● WORK REQUEST
In the records below, find the line containing "Click the My Notes icon" and the line containing "The image size is (603, 384)."; please repeat exactly the lines from one to the other, both included, and nothing more.

● AVAILABLE RECORDS
►
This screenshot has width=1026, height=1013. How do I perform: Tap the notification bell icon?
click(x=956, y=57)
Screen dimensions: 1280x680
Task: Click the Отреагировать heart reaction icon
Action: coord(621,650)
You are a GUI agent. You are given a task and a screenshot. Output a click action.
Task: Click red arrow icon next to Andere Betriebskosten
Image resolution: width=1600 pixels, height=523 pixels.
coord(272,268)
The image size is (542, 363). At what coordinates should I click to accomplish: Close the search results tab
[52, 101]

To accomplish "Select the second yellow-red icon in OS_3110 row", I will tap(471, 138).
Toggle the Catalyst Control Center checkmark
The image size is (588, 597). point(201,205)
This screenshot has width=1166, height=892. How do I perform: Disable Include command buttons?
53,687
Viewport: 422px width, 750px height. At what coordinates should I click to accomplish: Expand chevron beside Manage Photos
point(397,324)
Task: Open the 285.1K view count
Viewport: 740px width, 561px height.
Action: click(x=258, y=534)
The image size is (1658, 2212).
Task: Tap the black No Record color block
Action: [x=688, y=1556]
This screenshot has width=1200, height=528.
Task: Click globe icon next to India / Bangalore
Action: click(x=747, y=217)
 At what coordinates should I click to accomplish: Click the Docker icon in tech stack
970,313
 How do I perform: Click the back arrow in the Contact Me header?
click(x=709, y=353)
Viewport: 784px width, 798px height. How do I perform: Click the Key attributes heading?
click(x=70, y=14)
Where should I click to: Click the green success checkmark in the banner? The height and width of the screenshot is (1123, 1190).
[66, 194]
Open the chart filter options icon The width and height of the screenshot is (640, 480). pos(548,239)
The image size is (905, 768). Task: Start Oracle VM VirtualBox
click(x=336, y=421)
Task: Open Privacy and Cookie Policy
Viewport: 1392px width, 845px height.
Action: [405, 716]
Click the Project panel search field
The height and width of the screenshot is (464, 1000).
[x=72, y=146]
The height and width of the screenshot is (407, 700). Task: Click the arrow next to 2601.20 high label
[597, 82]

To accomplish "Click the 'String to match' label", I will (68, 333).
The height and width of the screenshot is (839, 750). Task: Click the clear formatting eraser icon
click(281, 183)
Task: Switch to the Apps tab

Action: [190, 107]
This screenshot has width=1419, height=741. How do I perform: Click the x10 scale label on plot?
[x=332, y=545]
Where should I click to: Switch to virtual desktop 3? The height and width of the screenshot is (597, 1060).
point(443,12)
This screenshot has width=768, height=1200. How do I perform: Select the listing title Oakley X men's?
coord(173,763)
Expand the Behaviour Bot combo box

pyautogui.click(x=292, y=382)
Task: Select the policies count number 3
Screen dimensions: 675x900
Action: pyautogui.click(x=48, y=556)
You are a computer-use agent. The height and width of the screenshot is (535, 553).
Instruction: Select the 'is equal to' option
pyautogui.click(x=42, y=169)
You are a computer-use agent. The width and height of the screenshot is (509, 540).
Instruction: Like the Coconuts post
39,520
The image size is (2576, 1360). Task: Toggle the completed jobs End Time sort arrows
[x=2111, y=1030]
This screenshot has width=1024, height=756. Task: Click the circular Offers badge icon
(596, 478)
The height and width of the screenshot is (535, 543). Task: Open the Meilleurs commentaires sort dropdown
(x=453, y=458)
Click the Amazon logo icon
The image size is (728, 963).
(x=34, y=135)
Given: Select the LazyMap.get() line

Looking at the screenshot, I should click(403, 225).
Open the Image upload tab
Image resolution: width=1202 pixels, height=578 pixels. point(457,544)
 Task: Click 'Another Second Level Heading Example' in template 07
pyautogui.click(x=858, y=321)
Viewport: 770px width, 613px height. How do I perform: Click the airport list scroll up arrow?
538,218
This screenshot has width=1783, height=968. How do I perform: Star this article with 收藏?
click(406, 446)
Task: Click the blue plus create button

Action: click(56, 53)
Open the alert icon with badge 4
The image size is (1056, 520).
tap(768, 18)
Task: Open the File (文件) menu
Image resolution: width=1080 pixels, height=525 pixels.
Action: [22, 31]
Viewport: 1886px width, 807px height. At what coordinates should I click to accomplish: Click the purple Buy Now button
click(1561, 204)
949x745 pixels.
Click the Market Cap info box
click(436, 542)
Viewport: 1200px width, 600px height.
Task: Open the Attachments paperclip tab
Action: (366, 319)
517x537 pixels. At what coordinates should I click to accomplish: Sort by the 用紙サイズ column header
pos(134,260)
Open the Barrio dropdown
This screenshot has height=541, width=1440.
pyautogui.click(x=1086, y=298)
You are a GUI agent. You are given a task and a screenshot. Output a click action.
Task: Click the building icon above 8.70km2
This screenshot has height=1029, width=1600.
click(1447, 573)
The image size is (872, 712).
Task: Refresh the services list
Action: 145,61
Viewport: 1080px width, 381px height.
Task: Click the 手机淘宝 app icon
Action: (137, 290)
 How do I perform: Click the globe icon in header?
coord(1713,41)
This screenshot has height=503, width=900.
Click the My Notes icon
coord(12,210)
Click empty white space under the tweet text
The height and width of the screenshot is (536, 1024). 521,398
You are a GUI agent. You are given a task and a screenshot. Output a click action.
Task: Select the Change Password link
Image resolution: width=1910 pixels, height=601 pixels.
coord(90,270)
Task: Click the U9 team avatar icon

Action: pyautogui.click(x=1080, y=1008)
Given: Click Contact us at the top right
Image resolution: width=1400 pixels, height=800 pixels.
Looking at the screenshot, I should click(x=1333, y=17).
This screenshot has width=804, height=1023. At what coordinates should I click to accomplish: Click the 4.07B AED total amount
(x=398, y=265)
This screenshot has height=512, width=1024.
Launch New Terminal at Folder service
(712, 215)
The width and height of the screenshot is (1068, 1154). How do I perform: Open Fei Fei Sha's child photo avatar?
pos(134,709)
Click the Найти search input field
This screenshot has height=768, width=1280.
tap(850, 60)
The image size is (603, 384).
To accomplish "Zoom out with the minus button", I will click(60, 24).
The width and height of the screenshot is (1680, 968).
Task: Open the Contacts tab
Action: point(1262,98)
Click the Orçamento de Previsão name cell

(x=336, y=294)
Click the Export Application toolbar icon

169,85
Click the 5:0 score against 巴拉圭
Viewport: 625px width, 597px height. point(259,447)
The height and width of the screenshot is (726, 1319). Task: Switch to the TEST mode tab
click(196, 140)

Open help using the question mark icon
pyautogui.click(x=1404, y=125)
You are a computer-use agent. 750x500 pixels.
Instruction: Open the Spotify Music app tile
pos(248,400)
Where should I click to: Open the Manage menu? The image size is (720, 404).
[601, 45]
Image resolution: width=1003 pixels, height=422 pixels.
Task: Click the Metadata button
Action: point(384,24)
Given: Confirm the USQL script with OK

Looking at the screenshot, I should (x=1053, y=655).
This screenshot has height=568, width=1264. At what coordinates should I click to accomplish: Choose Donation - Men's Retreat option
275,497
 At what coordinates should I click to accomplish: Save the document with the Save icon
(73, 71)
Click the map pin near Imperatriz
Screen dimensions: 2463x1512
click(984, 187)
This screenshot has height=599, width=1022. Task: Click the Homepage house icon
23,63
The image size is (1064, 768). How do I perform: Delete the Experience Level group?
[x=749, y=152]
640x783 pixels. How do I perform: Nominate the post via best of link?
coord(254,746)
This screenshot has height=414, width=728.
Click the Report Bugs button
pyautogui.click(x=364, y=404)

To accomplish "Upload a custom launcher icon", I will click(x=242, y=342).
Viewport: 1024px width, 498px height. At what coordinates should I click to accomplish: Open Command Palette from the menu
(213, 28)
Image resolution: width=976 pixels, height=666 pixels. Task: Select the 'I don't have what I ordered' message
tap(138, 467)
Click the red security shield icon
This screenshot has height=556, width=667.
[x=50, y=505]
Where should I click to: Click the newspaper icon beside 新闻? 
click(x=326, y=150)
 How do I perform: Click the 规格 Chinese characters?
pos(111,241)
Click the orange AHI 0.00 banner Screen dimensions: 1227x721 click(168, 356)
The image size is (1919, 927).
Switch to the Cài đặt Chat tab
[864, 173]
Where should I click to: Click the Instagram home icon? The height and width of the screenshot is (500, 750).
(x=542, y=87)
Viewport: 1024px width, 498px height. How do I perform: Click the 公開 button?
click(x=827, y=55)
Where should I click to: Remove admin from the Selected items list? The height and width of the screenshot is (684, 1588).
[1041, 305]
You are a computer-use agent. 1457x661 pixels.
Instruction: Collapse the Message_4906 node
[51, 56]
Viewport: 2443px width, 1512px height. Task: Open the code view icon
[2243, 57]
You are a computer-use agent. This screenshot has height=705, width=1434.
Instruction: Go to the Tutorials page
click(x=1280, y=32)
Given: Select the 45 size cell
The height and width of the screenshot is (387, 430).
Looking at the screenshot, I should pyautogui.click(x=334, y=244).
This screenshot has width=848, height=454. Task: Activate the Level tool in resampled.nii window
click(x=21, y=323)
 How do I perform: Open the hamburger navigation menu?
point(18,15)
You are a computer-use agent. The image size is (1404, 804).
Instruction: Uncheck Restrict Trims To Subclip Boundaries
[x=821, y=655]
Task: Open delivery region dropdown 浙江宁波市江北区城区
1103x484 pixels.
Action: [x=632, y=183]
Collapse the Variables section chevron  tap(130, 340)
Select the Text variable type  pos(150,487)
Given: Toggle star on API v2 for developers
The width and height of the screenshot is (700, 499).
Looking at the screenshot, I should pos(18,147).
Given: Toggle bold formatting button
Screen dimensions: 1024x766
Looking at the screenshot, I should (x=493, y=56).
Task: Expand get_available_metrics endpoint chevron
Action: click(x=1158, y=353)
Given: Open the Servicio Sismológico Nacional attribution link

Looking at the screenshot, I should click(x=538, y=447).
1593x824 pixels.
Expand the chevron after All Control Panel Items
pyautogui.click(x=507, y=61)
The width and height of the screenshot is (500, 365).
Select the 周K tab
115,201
◄
● SOLUTION TO THE EXERCISE
Click the My Notes icon
coord(12,210)
Click empty white space under the tweet text
The height and width of the screenshot is (536, 1024). 521,398
You are a GUI agent. You are given a task and a screenshot. Output a click action.
Task: Select the Change Password link
Image resolution: width=1910 pixels, height=601 pixels.
coord(90,270)
Task: Click the U9 team avatar icon

Action: pyautogui.click(x=1080, y=1008)
Given: Click Contact us at the top right
Image resolution: width=1400 pixels, height=800 pixels.
Looking at the screenshot, I should click(x=1333, y=17).
This screenshot has width=804, height=1023. At what coordinates should I click to accomplish: Click the 4.07B AED total amount
(x=398, y=265)
This screenshot has height=512, width=1024.
Launch New Terminal at Folder service
(712, 215)
The width and height of the screenshot is (1068, 1154). How do I perform: Open Fei Fei Sha's child photo avatar?
pos(134,709)
Click the Найти search input field
This screenshot has height=768, width=1280.
tap(850, 60)
The image size is (603, 384).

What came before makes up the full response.